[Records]
[Begin]

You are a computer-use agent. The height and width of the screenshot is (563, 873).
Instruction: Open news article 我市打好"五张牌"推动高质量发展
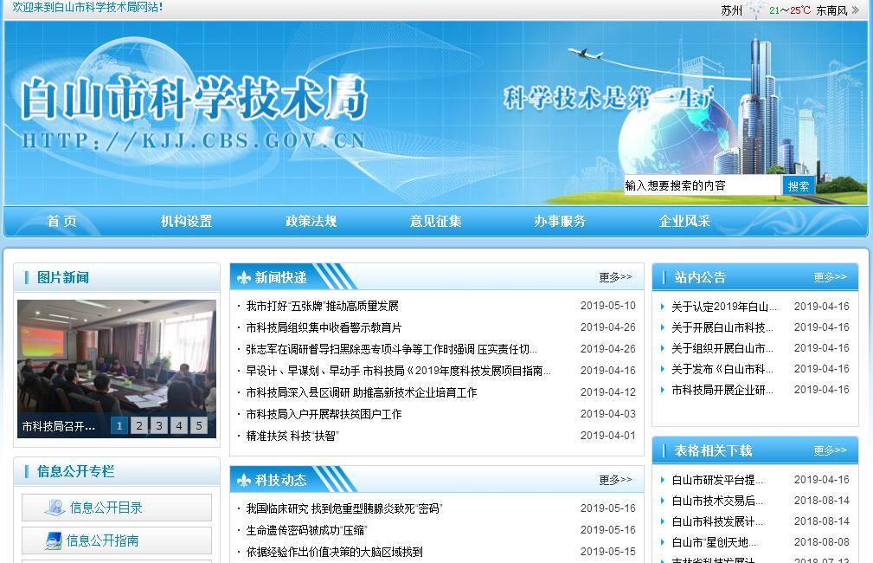pyautogui.click(x=322, y=306)
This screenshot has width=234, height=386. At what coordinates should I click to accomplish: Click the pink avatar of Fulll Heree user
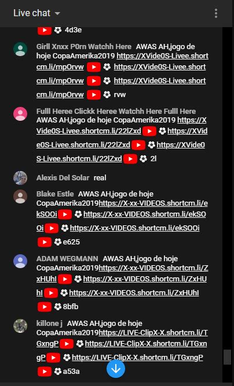pos(20,114)
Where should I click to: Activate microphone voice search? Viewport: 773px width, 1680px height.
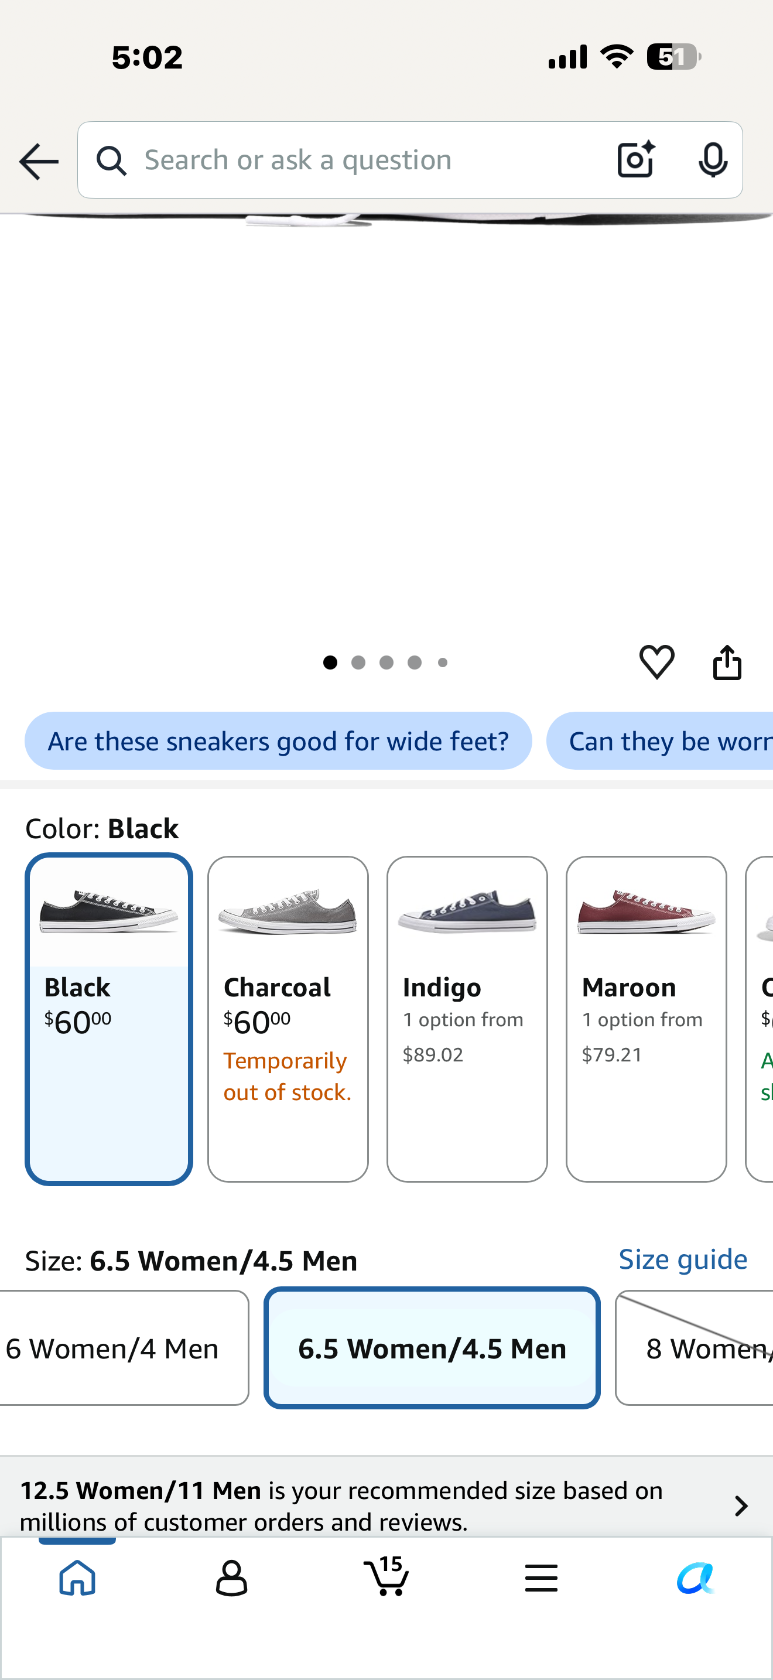pos(712,160)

[End]

> **Aim**:
Output the lines of the rows above as a JSON list of strings, one string per line, with blank lines omitted. Leave the pictures out.

> **The solution**:
[
  "You are a computer-use agent. The height and width of the screenshot is (563, 873).",
  "Instruction: Open news article 我市打好\"五张牌\"推动高质量发展",
  "pyautogui.click(x=322, y=306)",
  "This screenshot has width=234, height=386. At what coordinates should I click to accomplish: Click the pink avatar of Fulll Heree user",
  "pos(20,114)",
  "Where should I click to: Activate microphone voice search? Viewport: 773px width, 1680px height.",
  "pos(712,160)"
]